== AIM ==
Copy out the records beginning at the line containing "How do I perform: Open Mission" and ending after the line containing "Action: click(177, 366)", with "wrench" renamed to "hammer" and nothing else altered.

══════════════════════════════

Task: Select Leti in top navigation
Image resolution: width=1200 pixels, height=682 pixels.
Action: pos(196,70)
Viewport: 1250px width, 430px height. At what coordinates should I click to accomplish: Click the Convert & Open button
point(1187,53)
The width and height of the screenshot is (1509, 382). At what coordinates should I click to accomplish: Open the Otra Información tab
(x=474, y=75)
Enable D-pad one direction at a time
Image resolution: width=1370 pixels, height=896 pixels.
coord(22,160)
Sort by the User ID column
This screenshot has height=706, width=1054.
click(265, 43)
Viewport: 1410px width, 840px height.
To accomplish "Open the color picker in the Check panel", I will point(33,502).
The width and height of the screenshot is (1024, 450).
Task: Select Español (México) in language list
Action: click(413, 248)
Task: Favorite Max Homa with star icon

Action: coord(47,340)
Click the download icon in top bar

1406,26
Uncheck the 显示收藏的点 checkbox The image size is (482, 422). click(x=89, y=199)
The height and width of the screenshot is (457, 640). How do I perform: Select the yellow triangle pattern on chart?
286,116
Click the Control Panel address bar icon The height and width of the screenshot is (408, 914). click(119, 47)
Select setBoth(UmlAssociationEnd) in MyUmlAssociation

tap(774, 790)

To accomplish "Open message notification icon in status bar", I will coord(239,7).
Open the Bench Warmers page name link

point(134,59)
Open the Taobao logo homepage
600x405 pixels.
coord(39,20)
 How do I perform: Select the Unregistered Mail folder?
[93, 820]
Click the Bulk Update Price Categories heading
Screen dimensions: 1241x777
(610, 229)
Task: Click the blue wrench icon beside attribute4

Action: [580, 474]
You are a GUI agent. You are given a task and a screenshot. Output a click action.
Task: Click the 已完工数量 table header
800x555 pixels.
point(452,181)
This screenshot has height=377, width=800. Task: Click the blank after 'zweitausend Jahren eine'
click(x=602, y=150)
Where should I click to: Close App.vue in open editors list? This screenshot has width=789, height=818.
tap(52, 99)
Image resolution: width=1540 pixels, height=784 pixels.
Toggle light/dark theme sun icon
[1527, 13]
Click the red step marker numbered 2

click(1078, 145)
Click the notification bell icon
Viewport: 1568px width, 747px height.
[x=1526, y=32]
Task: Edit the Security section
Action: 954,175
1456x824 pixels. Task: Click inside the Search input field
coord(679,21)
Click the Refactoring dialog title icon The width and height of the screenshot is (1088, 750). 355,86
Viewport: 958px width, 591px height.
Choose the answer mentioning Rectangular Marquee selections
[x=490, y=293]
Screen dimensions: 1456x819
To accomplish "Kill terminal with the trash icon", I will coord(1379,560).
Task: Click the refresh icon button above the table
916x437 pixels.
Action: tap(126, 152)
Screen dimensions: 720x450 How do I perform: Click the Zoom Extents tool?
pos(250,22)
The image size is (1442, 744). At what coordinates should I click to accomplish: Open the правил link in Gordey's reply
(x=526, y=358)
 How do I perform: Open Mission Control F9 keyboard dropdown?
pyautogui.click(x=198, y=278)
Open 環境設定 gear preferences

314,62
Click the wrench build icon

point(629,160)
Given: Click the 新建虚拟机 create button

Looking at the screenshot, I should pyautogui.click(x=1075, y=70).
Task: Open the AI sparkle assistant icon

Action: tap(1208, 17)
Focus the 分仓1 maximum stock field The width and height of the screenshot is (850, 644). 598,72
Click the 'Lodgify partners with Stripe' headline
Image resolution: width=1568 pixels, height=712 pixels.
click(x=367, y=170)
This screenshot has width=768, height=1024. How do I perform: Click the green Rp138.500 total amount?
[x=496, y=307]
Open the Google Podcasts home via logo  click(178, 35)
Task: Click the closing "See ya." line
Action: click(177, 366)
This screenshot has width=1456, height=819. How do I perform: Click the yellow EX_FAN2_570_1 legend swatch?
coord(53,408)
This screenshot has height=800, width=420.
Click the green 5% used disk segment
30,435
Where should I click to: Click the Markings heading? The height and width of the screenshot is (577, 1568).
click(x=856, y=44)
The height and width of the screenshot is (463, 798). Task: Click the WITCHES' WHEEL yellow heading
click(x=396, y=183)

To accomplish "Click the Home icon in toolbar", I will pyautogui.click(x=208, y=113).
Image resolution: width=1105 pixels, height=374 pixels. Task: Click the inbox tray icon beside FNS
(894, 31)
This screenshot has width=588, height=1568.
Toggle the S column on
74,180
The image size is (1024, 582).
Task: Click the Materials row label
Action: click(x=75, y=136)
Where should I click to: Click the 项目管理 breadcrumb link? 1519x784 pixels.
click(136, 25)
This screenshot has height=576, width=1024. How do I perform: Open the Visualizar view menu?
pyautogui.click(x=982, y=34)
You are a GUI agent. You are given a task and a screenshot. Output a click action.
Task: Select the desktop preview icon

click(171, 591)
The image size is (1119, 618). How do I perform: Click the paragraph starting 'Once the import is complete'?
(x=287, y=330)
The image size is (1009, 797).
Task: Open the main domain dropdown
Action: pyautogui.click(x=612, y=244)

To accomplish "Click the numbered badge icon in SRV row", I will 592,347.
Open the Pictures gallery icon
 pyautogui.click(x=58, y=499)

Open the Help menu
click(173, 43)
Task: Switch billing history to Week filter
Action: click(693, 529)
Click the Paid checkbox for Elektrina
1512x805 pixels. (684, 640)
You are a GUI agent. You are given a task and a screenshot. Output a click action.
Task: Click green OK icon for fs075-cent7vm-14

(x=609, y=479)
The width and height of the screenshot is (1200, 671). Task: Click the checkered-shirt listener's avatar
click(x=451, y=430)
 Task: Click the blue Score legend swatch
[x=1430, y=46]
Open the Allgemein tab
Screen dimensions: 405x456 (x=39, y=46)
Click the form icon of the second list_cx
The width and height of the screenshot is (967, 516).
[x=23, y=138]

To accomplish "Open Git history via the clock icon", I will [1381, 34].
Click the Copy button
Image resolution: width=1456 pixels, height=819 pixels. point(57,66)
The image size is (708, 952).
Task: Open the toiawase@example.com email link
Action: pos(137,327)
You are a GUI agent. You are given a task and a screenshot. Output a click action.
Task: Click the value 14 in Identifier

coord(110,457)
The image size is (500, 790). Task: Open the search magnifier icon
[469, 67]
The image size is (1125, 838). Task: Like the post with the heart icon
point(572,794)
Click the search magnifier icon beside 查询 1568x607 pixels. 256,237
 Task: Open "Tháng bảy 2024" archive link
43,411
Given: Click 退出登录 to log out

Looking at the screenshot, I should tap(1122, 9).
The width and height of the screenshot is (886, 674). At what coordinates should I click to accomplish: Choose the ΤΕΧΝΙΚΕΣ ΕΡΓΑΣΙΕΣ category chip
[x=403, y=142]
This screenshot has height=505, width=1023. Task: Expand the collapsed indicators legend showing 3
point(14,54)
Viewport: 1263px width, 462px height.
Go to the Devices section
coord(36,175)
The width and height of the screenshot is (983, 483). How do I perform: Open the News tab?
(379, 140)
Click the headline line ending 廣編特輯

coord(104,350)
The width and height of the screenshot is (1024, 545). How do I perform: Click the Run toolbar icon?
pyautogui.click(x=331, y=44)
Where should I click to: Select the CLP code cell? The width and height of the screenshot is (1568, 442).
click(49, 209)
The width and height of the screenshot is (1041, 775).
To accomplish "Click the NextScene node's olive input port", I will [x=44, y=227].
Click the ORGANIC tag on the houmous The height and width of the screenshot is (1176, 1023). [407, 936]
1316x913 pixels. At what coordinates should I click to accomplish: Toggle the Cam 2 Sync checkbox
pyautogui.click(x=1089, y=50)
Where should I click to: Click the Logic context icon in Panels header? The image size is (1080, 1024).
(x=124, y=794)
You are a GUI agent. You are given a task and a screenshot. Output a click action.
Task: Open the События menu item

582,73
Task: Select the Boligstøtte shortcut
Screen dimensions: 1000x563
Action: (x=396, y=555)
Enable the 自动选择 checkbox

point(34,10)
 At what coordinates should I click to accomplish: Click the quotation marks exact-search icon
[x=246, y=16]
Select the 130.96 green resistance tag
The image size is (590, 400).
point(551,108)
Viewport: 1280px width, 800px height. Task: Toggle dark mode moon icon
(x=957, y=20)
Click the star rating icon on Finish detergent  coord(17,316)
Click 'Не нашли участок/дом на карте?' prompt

══════════════════════════════

== RESPONSE TO THIS EXERCISE ==
 How do I perform: Open Mission Control F9 keyboard dropdown?
pyautogui.click(x=198, y=278)
Open 環境設定 gear preferences

314,62
Click the hammer build icon

point(629,160)
Given: Click the 新建虚拟机 create button

Looking at the screenshot, I should pyautogui.click(x=1075, y=70).
Task: Open the AI sparkle assistant icon

Action: tap(1208, 17)
Focus the 分仓1 maximum stock field The width and height of the screenshot is (850, 644). 598,72
Click the 'Lodgify partners with Stripe' headline
Image resolution: width=1568 pixels, height=712 pixels.
click(x=367, y=170)
This screenshot has width=768, height=1024. How do I perform: Click the green Rp138.500 total amount?
[x=496, y=307]
Open the Google Podcasts home via logo  click(178, 35)
Task: Click the closing "See ya." line
Action: click(177, 366)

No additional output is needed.